I am studying measure theory from Shakarchi-Stein's book and I would like to discuss one moment:
Let $Q$ be a closed cube in $\mathbb{R}^d$. For a fixed $\varepsilon>0$ we choose an open cube $S$ which contains $Q$ and such that $|S|\leq (1+\varepsilon)|Q|,$ where by $|Q|$ I denote the volume of cube.
I was considering it for a while trying to prove it rigorously however I am not able to prove it in rigorous way.
Would be very thankful if somebody will show me how to show it.
On
Generally for rectangular parallelepipeds, you can do as follows:
Let $\epsilon$ be given, and let $Q$ be a rectangular parallelepiped with sides $[a_i,b_i]$, $i=1,2,...,d$. Its volume is $(b_1-a_1)...(b_n-a_d)$. Choose an open rectangular paralleliped $S$ with sides $(u_i,v_i)$ containing $[a_i,b_i]$. There is $e_i$ such that $v_i-u_i=b_i-a_i+e_i$. The volume of $S$ is therefore equal to the volume of $Q$ plus a first order polynomial in $e_i$’s. Take $e:=max_i${$e_i$}. Hence the volume of $S$ is at most the volume of $Q$ plus a variable multiple of $e$, say, $|S|=|Q|+ce$, for some $c$ which is an increasing function of $e$, and taking $e$ small enough $e_0$ you can choose $c\lt1$. Now take $e:=min${$\epsilon |Q|,e_0$}.

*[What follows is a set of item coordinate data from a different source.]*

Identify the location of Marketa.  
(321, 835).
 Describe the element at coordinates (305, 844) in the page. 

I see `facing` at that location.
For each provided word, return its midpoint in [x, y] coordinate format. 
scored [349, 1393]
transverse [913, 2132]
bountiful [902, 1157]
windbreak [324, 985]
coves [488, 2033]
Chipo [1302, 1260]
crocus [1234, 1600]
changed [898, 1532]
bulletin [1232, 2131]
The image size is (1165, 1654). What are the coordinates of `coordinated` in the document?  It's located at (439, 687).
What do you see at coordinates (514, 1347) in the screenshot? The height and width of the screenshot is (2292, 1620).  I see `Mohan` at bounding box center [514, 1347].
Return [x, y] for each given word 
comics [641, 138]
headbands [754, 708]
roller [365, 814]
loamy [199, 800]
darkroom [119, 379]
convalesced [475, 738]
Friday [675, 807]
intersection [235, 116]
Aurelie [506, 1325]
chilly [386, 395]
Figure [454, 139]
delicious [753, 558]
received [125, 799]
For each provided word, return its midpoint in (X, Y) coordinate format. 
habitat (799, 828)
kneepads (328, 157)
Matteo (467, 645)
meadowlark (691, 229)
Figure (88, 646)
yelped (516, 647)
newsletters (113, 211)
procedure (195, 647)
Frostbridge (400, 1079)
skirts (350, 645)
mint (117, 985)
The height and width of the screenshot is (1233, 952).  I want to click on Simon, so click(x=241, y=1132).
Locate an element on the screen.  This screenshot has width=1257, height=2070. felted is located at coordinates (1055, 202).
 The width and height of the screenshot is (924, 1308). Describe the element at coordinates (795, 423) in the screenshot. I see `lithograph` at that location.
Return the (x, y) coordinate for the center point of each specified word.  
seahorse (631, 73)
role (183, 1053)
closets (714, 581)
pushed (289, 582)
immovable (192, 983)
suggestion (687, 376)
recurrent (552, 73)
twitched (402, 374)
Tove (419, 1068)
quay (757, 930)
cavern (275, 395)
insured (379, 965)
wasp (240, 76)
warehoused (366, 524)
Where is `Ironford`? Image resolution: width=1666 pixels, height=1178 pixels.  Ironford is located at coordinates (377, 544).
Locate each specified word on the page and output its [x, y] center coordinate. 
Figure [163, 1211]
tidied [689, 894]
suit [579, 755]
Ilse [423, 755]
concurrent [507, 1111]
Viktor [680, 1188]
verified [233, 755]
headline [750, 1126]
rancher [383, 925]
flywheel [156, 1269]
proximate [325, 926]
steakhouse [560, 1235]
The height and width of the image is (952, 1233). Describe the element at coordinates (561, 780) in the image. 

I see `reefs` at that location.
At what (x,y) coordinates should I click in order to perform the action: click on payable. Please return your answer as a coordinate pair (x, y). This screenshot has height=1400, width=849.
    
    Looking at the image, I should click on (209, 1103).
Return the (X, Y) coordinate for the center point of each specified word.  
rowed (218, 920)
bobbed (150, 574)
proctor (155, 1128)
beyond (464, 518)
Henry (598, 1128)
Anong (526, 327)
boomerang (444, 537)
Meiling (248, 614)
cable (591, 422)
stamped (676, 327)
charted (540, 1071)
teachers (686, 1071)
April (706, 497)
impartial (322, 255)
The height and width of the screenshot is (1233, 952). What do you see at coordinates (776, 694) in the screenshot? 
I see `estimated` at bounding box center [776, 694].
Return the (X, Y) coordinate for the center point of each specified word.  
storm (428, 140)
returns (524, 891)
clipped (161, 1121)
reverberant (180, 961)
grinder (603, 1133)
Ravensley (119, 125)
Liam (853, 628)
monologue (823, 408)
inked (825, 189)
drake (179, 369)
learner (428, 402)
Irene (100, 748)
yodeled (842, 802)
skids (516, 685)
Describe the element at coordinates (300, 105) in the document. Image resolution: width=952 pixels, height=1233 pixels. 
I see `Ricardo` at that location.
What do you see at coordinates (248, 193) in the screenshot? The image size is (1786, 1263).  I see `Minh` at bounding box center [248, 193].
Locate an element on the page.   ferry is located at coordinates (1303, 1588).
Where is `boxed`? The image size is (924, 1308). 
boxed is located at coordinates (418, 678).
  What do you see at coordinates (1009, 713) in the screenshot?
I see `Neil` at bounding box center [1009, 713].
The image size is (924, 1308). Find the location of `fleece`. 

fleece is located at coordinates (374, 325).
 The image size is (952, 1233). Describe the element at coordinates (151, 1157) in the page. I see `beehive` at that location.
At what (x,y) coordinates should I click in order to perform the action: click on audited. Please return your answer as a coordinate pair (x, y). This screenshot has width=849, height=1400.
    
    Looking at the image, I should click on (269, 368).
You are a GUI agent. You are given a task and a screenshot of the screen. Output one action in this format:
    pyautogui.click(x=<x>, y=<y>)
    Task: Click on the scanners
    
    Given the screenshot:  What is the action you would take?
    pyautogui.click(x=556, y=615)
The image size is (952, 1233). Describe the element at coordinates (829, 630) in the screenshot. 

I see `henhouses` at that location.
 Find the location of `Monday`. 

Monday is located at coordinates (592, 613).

Volume of a $d$-dimensional cube with edge of length $a$ is $a^d$. So, denoting the edges of $S$ and $Q$ by $a_S$ and $a_Q$ respectively, $|S| \leq (1 + \varepsilon)|Q|$ means $a_S^d \leq (1+\varepsilon)a_Q^d$, thus $a_S \leq \sqrt[d]{1+\varepsilon}\cdot a_Q$.
So, take $S$ to be the cube with the same center as $Q$ and with side $\leq\sqrt[d]{1+\varepsilon}\cdot a_Q$.